You might wonder why we aren't using COUNTIF or COUNTIFs? These functions seem like the obvious solution. However, without adding a helper column that contains a weekday value, there is no way to create a criteria for COUNTIF to count weekdays in a range of dates.

Instead, we use the versatile SUMPRODUCT function, which handles arrays gracefully without the need to use Control + Shift + Enter.

We are using SUMPRODUCT with just one argument, which consists of this expression:

```
--(WEEKDAY(dates,2)=E5)
```

Working from the inside out, the WEEKDAY function is configured with the optional argument 2, which causes it to return numbers 1-7 for the days Monday-Sunday, respectively. This makes it easier to list the days in order with the numbers in column E in sequence. WEEKDAY evaluates each date in **dates** (B5:B15) and returns a number. Because we are giving WEEKDAY 11 dates, we get back an array that contains 11 results like this:

```
{6;1;1;6;3;7;5;6;5;3;2}
```

Each number in this array corresponds to a day of week, with Mondays equal to 1 and Sundays equal to 7. Next, the numbers returned by WEEKDAY are compared to the value in E5, which is 1:

```
{6;1;1;6;3;7;5;6;5;3;2}=1
```

The result is an array of TRUE/FALSE values like this:

```
{FALSE;TRUE;TRUE;FALSE;FALSE;FALSE;FALSE;FALSE;FALSE;FALSE;FALSE}
```

In this array, TRUE corresponds to dates that fall on Monday and FALSE represents other days of the week. SUMPRODUCT only works with numbers (not text or booleans) so we use a double-negative (--) to coerce the TRUE/FALSE values to 1s and 0s. The result is delivered directly to the SUMPRODUCT function:

```
=SUMPRODUCT({0;1;1;0;0;0;0;0;0;0;0}) // returns 2
```

With just one array to process, SUMPRODUCT sums the items and returns 2 as a final result, since there are two Monday's in the dates.

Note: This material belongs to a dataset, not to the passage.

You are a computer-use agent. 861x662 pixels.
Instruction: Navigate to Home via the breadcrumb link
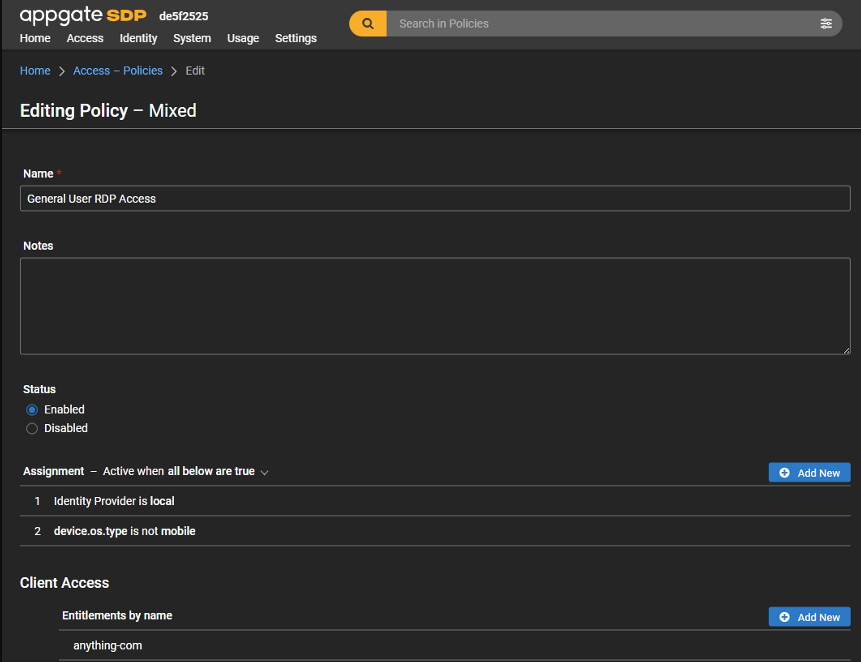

### Dealing with blank dates

If you have blank cells in the list of dates, you will get incorrect results, since the WEEKDAY function will return a result even when there is no date. To handle empty cells, you can adjust the formula as follows:

```
=SUMPRODUCT((WEEKDAY(dates,2)=E5)*(dates<>""))
```

Multiplying by the expression (dates<>"") is one way to "cancel out" empty cells.

### Without day numbers

The day numbers in column E make the formula easier to understand and write. However, since the day names are already in the range D5:D11, which is named **days**, it is possible to write a formula that doesn't use column E at all by using the MATCH function like this:

```
=SUMPRODUCT(--(WEEKDAY(dates,2)=MATCH(D5,days,0)))
```

This works because the MATCH function simply returns the position of each day name in **days**:

```
MATCH(D5,days,0) // returns 1
MATCH(D6,days,0) // returns 2
MATCH(D7,days,0) // returns 3
```

Otherwise, the formula works the same way and returns the same counts as the original formula.